Oddly located overlooking a highway, on the edge of the West Village, the latest addition to the Jean-Georges Vongerichten empire; it offers an interesting eastern-influenced cuisine, which – at lunchtime – can be enjoyed extraordinary cheaply.
Well, the credit card bill from our New York trip has just arrived, and we see that – in real money – lunch for one at the latest outpost of New York’s biggest-name chef cost us all of £31.77. (And that was at £=$1.51.)
One of the great treats a leisure visitor to New York – or to London, for that matter – can enjoy is the top value offered by lunches, especially if you seek out the less obvious locations.

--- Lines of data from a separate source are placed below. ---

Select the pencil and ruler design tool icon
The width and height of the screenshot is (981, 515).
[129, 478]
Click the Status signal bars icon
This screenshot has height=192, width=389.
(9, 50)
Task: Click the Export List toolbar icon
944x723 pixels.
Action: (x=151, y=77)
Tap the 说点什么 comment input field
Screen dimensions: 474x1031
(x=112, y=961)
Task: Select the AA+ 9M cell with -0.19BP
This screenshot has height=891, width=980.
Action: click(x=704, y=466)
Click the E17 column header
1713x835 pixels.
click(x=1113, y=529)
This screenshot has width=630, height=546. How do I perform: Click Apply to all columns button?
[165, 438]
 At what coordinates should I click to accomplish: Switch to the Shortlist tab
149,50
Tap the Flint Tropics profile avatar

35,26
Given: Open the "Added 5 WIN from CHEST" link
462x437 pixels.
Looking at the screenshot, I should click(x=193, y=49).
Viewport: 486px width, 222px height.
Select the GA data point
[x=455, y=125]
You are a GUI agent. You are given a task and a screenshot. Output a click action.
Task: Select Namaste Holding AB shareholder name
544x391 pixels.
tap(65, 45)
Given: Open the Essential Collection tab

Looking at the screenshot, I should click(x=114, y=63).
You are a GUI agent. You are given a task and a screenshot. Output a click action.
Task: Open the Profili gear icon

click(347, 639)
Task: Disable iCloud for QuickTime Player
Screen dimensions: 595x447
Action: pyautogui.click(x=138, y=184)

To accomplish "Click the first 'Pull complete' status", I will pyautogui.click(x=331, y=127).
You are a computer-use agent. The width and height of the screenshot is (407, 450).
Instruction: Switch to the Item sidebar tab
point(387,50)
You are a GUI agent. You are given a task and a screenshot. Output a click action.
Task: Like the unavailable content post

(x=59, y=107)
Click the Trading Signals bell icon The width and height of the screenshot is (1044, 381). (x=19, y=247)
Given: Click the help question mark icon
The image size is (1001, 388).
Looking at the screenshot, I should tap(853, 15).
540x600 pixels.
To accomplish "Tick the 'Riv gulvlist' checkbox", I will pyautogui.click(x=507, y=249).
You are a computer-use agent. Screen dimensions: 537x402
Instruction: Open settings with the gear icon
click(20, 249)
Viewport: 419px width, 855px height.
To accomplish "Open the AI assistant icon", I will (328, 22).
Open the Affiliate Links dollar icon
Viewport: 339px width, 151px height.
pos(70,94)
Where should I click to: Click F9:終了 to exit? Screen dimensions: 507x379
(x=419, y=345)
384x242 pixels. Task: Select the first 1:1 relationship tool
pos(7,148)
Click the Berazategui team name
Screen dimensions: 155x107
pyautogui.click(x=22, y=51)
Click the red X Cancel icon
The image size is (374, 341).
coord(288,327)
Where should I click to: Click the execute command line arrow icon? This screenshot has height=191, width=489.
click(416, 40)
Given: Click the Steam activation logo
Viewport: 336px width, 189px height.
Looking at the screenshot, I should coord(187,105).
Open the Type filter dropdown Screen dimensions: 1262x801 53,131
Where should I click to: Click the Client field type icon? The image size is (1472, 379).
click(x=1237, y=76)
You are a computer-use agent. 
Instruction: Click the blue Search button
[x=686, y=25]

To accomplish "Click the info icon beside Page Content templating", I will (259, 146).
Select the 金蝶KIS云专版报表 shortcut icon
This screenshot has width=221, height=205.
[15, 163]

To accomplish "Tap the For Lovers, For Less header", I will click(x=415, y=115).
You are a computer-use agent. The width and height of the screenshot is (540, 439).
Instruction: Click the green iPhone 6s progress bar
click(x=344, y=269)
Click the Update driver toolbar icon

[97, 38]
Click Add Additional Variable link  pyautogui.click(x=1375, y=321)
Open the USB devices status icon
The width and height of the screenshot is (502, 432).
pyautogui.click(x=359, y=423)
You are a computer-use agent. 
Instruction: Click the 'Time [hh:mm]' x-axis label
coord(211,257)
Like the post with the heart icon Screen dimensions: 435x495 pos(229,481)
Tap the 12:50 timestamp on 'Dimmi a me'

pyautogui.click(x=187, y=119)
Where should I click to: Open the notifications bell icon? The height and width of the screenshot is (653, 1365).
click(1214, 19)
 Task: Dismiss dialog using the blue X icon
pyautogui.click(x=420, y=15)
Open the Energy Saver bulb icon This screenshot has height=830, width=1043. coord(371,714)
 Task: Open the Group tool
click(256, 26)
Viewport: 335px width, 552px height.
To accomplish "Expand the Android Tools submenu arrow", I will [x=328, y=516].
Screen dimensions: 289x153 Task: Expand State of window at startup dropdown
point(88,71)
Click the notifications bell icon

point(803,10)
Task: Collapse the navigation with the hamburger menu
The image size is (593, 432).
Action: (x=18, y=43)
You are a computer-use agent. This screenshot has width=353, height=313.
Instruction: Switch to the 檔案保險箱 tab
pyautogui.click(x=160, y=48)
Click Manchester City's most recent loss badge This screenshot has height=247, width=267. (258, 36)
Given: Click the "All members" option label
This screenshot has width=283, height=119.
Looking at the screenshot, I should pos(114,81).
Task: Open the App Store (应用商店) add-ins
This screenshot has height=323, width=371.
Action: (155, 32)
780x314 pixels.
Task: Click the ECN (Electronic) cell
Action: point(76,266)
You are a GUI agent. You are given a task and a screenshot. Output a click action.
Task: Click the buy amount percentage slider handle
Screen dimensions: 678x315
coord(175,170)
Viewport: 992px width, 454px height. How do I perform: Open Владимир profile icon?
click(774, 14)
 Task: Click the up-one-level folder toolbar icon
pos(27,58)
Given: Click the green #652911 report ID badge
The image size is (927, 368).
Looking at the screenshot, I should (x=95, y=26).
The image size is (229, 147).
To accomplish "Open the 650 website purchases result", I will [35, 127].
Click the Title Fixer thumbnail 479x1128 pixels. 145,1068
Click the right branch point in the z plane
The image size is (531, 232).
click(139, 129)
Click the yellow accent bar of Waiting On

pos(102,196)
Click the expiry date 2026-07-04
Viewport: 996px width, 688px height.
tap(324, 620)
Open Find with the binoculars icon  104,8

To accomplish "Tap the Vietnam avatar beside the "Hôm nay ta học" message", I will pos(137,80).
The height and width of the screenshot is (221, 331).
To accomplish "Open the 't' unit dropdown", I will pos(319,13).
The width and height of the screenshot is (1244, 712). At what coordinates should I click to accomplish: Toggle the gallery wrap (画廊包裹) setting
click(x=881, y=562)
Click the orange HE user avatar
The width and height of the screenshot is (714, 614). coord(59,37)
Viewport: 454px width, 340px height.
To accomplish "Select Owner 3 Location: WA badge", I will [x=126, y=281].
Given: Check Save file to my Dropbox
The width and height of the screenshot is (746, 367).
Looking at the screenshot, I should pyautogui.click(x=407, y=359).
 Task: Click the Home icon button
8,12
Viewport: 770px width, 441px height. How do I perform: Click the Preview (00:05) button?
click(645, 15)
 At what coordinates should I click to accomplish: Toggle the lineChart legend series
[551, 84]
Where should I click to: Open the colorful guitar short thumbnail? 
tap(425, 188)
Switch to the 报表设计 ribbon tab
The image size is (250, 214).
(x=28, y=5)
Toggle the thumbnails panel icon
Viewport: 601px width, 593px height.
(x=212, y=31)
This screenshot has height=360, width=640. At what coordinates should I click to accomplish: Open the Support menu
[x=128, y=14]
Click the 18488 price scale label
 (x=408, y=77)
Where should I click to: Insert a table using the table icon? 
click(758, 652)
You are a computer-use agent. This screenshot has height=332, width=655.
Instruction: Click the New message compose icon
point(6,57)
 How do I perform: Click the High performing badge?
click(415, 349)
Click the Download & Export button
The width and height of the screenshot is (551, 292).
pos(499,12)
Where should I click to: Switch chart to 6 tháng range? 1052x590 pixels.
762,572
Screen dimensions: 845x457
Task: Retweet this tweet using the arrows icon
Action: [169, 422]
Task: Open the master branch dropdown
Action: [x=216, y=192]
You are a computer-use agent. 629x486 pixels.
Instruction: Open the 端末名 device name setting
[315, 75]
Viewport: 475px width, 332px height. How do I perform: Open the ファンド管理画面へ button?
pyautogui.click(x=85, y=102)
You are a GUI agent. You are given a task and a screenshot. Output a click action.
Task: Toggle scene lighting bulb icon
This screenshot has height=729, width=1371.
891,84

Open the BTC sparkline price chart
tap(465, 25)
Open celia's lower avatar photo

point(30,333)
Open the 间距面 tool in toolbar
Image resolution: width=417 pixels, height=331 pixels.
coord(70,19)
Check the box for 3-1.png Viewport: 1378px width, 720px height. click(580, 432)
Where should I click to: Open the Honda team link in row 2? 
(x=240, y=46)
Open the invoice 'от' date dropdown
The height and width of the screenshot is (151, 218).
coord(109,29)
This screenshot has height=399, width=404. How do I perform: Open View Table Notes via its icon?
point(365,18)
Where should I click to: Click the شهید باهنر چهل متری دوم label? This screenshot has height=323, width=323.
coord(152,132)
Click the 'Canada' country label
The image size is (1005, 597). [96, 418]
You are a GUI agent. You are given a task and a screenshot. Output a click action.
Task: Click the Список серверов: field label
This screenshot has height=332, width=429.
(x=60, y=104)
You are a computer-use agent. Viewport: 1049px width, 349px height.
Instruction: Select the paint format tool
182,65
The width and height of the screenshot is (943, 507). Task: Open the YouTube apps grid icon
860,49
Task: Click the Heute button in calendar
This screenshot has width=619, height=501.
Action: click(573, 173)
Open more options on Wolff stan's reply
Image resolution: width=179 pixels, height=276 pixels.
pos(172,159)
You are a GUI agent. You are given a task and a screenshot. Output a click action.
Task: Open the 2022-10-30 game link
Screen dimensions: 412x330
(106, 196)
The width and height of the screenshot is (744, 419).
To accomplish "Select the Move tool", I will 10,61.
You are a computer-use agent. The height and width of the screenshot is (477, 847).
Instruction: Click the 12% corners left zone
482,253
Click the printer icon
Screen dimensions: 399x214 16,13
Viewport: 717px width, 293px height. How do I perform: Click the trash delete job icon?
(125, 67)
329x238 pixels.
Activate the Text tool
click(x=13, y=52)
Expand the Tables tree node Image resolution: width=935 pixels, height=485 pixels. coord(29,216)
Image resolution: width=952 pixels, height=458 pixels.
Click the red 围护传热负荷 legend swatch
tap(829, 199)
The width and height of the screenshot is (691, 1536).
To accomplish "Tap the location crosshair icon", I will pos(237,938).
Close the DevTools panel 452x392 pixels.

The setting of this latest addition to the Jean-Georges Vongerichten empire is certainly quite a surprise, as the literally correct description of its location – the West Village – doesn’t entirely prepare one for an airy ground floor of a new apartment building, whose large windows give a panoramic view of the West Side Highway.
The dining room – which felt rather like a better proportioned version of St Alban – seemed a bit odd initially, as we were the first luncher to arrive, but as the place filled up, which it largely did, it ‘worked’ surprisingly well.
For $48 all-in (including tip), we enjoyed two light and delicious courses – essentially western, but presented with a degree of eastern sensibility – as well as a splendid pudding, bread, coffee and two glasses of wine. Really nice touch: a special, short, lunchtime wine list offering wines by the glass at special prices, so you don’t destroy the whole budget-stretching virtues of a bargain set lunch menu.
Whatever the exchange rate may prove to be if one visits New York, this is a lunchtime destination well worth checking out.